Apresente todas as linhas dos registros abaixo como uma tabela Markdown com as colunas Nº e Linha, sem as linhas em branco. Por favor, deixe as imagens de fora da resposta.
== Registros de origem
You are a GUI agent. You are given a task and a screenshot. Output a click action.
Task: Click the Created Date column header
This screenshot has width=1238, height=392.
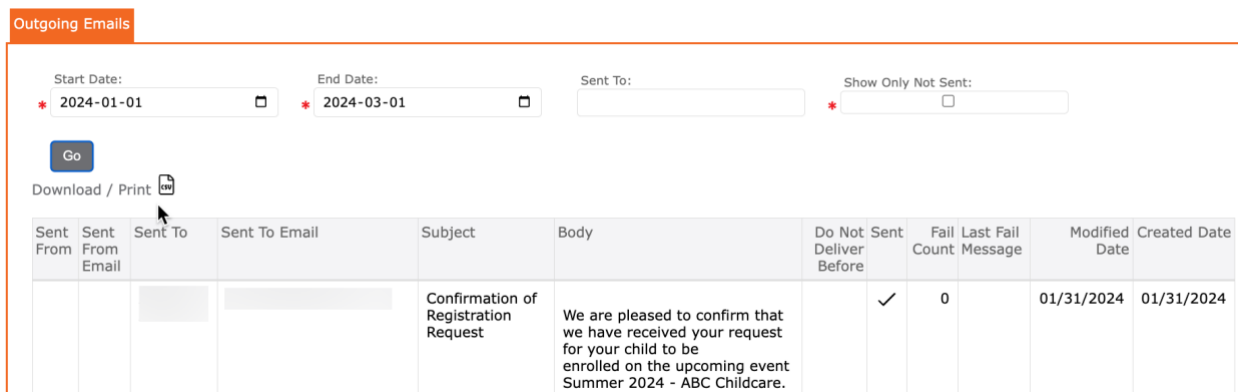pos(1184,232)
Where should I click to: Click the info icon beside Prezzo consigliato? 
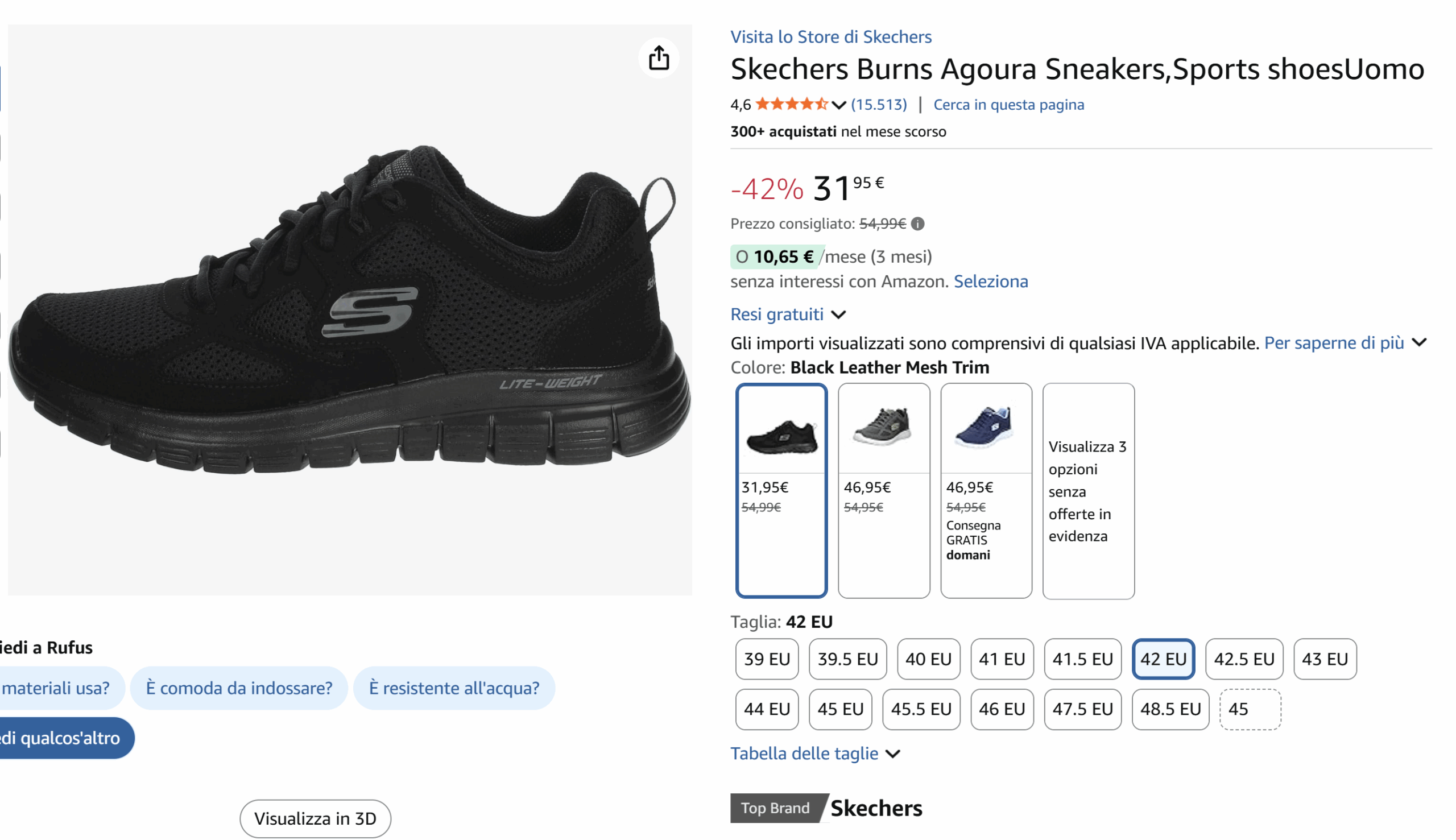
====
- _Resposta do exercício_
| Nº | Linha |
|---|---|
| 1 | You are a GUI agent. You are given a task and a screenshot. Output a click action. |
| 2 | Task: Click the Created Date column header |
| 3 | This screenshot has width=1238, height=392. |
| 4 | pos(1184,232) |
| 5 | Where should I click to: Click the info icon beside Prezzo consigliato?  |